After I got that initial bread into me to keep from passing out, I cooked another piece of toast and spread it with banana slices. This is good gastro-food, apparently, and I took my third tablet.
I did a bit more research on what the medication actually is. I thought it was similar to the Imodium but it’s nothing like it. Turns out it’s something that kills bacteria within the gut. So I had it with the food and downed another glass of Hydralite, so that’s one 1-litre bottle down and I have another in the fridge to go. The doc says to drink a bottle of it a day so that’s what I intend to do. I just feel so DRY. Like noticeably. I even had a thought that if I had a vagina, it’d be like a dried-up grape right now. My penis has certainly gone into hibernation while I’m fighting this lol. Not that it self-lubricates or anything. Man, I write some weird shit! I usually know I’m starting to feel better when I get some of my libido back. I think that’s what I’m saying.

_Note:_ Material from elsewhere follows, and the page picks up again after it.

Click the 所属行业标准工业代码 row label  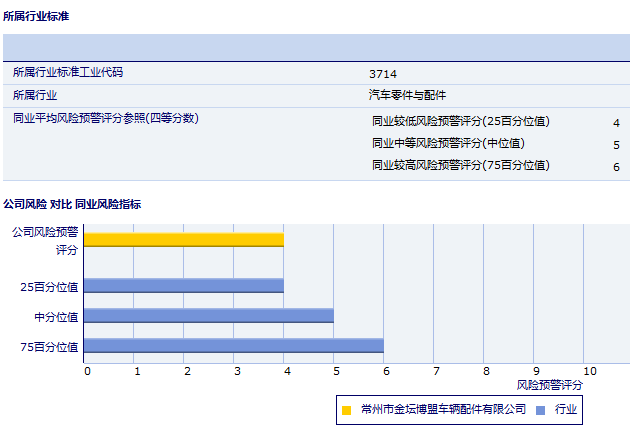68,73
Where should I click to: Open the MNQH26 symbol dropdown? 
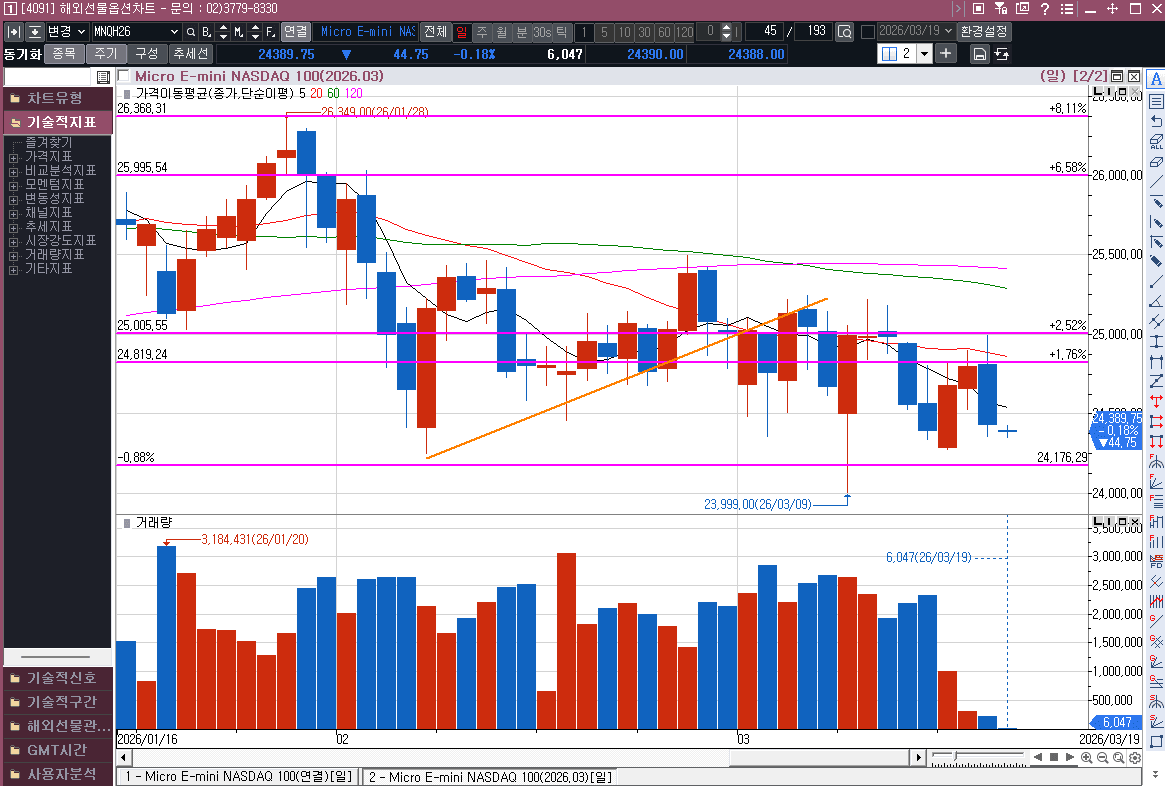175,32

The good news is that I’ve now gone two hours without needing to use the bathroom. That’s the longest I’ve counted in a long time, although I may have slept through slightly longer periods. I love living up so high with so much air-flow with the balcony doors open. It certainly makes me feel a bit better whilst dealing with this. I’m also happy that this third pill seems to have been able to at least stay in me for a little while, and hopefully is having some effect and doing it’s thing. I feel like the first two just went right through.
Stunning and somewhat alarming news though is that I am now 92kg. Last week I was just over 98kg. I have not been this light in years. I now understand why supermodels stick their fingers down their throats sometimes. If only I was a supermodel.